Overview
We have previously shown that while three-month isoniazid and rifapentine (3HP) treatment improved survival, it failed to achieve 100% sterilization of lung TB burden with 2 out of the 6 treated macaques showing culturable Mtb, failed to reduce immune activation and replenish the depleted effector memory response in the lungs of Mtb/SIV coinfected macaques. Administration of anti-tubercular therapy, concurrently with ART reduces reactivation significantly better than ART among individuals with LTBI. However, long-term sterilization of bacteria and immune reconstitution in the lungs has not been shown in these individuals.

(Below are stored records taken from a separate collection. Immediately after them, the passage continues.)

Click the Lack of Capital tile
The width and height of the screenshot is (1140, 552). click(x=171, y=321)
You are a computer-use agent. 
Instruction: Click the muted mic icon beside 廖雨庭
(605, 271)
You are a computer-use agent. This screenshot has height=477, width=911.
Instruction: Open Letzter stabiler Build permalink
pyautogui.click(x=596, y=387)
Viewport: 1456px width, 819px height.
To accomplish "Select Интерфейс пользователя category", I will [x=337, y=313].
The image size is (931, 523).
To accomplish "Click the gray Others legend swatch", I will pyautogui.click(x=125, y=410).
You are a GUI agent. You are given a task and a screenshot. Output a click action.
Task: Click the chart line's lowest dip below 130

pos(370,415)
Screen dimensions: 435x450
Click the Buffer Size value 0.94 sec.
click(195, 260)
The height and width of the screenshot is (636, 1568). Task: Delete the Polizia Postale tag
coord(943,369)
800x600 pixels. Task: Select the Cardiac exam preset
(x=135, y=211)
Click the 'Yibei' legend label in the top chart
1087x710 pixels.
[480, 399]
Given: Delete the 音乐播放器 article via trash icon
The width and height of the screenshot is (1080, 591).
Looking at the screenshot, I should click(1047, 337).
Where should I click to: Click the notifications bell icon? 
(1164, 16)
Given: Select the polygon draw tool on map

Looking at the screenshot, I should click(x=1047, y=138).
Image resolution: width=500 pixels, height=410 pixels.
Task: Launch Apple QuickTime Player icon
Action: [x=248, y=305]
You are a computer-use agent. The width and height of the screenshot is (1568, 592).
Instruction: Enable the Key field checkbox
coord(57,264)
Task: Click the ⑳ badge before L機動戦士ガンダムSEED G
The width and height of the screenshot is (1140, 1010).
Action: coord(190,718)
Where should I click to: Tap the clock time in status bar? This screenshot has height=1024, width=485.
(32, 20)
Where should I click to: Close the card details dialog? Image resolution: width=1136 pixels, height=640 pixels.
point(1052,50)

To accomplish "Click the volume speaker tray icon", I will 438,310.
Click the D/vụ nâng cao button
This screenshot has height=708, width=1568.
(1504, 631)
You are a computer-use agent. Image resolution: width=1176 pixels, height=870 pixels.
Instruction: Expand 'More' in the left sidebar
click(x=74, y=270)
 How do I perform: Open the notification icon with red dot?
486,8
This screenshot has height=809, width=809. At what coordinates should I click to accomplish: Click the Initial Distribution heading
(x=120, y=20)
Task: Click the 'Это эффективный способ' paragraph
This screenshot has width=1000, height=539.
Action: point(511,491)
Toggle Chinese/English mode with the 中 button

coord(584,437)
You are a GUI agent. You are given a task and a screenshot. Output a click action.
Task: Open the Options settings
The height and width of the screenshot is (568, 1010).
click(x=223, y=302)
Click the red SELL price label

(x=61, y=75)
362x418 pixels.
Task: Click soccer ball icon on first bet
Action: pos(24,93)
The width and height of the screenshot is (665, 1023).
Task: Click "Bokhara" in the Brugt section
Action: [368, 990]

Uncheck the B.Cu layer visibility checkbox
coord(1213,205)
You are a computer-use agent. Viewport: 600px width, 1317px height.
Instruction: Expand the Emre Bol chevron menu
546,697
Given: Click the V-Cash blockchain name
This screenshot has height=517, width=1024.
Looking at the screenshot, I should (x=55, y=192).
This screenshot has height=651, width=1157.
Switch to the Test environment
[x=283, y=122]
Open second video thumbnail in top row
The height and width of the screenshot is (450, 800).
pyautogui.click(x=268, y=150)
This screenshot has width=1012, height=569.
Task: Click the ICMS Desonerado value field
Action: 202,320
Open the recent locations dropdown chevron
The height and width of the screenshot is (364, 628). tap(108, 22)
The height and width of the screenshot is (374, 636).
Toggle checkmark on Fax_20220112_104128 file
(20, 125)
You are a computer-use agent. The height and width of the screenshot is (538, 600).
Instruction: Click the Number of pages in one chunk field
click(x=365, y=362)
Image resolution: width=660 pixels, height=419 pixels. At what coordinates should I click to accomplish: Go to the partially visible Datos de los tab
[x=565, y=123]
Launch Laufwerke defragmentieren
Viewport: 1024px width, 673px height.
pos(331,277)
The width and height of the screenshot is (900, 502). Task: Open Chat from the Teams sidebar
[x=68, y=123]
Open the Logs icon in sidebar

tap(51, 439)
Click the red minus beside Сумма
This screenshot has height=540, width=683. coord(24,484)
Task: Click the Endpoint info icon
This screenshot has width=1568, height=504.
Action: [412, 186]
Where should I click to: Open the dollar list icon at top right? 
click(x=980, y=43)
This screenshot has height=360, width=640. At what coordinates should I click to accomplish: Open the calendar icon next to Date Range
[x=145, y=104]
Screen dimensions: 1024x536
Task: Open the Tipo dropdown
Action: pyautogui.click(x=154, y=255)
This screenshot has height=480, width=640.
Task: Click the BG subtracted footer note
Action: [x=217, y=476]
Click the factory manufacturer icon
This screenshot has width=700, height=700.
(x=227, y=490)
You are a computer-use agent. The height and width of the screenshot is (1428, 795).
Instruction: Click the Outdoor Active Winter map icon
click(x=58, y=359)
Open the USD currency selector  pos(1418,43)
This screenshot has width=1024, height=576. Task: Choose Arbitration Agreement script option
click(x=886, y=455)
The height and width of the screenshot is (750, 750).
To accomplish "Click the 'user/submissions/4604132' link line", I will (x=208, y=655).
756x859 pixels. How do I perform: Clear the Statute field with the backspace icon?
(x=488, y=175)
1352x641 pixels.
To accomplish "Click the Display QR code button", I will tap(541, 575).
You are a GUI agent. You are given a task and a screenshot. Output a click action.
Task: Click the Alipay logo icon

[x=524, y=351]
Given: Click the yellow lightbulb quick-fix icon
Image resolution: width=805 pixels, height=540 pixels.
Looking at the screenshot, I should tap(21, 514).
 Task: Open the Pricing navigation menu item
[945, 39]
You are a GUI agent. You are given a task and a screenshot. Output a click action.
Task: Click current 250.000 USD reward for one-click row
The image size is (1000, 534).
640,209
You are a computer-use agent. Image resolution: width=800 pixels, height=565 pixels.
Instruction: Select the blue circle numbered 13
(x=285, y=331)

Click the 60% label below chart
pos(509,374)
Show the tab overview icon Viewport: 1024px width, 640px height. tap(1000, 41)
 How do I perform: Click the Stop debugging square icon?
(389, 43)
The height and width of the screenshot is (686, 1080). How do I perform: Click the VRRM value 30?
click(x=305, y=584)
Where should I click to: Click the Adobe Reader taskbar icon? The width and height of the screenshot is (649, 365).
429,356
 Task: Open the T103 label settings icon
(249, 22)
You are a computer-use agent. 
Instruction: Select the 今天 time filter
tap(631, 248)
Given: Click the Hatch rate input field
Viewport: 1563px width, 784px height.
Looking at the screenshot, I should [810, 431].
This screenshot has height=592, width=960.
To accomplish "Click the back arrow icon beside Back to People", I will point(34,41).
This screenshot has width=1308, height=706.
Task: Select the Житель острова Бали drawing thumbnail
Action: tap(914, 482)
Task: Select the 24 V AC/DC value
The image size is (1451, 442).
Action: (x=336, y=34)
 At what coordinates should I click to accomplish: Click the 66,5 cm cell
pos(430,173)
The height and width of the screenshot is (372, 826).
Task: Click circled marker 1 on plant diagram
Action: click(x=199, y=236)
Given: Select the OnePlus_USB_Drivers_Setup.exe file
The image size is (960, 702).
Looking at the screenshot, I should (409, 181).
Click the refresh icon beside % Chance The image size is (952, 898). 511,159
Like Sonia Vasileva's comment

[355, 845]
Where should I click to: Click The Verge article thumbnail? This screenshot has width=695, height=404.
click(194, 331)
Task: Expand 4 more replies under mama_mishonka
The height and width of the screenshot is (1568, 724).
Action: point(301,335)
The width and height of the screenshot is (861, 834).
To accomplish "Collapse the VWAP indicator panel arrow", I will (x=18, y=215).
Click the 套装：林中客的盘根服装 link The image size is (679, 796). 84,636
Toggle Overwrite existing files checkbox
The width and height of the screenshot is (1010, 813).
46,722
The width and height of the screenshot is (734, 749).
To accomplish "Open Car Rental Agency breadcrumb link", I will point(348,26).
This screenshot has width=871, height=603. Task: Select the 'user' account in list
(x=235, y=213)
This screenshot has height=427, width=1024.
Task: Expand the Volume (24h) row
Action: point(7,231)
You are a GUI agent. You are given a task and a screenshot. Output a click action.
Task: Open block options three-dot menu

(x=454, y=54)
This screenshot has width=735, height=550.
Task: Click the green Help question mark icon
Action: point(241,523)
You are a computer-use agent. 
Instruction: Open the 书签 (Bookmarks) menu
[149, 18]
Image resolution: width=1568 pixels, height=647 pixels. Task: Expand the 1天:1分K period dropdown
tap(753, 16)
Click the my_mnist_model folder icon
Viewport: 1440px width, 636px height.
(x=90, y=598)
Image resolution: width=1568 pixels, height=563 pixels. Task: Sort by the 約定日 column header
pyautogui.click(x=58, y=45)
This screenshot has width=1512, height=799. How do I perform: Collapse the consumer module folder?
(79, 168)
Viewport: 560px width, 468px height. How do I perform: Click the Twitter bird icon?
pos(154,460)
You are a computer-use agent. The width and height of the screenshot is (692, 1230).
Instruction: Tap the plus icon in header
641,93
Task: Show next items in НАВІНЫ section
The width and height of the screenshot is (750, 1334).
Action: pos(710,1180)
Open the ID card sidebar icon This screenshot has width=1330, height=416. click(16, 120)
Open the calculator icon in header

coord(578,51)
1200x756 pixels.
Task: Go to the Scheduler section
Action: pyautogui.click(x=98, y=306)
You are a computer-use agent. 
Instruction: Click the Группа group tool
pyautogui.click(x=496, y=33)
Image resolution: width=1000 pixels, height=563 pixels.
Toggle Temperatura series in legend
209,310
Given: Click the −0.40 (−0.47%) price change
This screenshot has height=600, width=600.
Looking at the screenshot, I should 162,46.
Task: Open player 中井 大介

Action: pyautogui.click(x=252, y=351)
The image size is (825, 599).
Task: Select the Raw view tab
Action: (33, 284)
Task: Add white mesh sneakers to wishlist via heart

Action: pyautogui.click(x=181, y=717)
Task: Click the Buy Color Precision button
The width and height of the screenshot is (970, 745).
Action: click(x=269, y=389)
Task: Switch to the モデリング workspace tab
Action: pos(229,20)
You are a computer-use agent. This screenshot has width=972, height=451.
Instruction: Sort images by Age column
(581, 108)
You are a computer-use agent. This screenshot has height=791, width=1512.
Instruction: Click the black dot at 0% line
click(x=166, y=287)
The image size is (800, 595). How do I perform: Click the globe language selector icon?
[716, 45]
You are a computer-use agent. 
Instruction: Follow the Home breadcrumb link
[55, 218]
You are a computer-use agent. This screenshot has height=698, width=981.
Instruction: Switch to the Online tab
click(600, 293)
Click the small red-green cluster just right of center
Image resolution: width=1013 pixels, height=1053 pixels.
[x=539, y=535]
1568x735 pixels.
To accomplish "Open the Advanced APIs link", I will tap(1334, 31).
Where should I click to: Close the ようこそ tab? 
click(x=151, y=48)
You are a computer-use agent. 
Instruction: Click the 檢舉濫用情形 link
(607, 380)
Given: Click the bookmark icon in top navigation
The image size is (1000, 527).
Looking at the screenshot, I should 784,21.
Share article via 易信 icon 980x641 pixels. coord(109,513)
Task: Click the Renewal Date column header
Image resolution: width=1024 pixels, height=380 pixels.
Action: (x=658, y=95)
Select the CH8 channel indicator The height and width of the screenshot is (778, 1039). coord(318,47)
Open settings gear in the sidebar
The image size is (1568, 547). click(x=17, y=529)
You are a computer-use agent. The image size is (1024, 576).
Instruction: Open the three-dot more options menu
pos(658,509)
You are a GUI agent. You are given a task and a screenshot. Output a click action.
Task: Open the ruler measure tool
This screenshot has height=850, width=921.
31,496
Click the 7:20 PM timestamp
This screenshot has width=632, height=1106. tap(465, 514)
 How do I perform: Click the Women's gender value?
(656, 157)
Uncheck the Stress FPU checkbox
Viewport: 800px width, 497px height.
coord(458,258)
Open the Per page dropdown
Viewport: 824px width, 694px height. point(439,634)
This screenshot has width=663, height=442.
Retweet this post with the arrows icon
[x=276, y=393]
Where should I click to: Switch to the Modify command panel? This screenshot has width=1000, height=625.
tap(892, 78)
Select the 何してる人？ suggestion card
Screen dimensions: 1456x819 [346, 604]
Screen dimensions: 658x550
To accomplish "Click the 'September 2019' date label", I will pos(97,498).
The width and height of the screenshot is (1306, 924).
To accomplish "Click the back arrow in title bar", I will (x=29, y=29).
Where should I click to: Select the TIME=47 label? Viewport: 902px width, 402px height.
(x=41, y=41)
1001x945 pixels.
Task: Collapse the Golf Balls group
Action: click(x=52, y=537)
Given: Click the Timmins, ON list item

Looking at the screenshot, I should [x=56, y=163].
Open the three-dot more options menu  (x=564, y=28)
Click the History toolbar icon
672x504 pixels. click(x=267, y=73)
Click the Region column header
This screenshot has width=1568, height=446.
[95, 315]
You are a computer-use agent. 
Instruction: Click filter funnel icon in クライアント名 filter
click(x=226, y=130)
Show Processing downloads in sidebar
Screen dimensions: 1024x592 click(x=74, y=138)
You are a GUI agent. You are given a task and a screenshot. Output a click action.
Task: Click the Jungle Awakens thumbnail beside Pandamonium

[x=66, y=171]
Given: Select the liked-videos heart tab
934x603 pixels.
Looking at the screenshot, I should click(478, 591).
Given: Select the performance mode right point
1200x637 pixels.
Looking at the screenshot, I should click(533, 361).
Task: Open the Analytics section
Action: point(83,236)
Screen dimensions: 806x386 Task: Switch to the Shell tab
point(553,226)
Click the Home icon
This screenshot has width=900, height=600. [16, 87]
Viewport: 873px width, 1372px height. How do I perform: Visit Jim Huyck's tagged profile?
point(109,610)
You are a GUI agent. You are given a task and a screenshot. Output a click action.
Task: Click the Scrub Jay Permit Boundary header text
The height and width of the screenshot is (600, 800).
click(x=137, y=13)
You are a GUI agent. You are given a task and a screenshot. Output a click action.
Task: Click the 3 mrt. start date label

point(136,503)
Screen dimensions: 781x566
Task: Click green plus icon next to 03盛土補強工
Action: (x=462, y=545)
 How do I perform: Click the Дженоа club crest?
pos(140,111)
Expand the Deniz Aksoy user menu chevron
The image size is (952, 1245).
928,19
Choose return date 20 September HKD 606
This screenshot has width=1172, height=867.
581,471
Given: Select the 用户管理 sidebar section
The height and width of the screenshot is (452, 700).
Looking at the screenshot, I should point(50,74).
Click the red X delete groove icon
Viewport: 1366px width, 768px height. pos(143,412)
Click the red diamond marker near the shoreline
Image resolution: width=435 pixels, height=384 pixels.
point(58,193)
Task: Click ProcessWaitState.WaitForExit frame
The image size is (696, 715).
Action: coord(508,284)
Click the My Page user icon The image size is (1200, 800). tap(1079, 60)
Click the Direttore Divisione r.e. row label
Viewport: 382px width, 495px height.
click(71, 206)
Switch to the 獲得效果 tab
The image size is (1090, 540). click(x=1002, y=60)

We hypothesize that supplementing antiretroviral therapy and 3HP treatment with IL-21 in TB/HIV coinfection will result in a long-term reconstitution of TH17, Mtb-specific CD4+T effector memory (TEM) and functional CD8+ T cell response. Further, IL-21 therapy adjunctive to ART and 3HP, will augment cytotoxic function of NK cells, thus significantly reducing immune activation and LTBI reactivation in TB/HIV co-infection. The hypothesis is based on the seminal work done by our collaborators who have previously shown that administration of rhesus IL-21-IgFc fusion protein to acutely SIV-infected macaques resulted in preserved intestinal TH17 cells, increased CD8+ T cell function.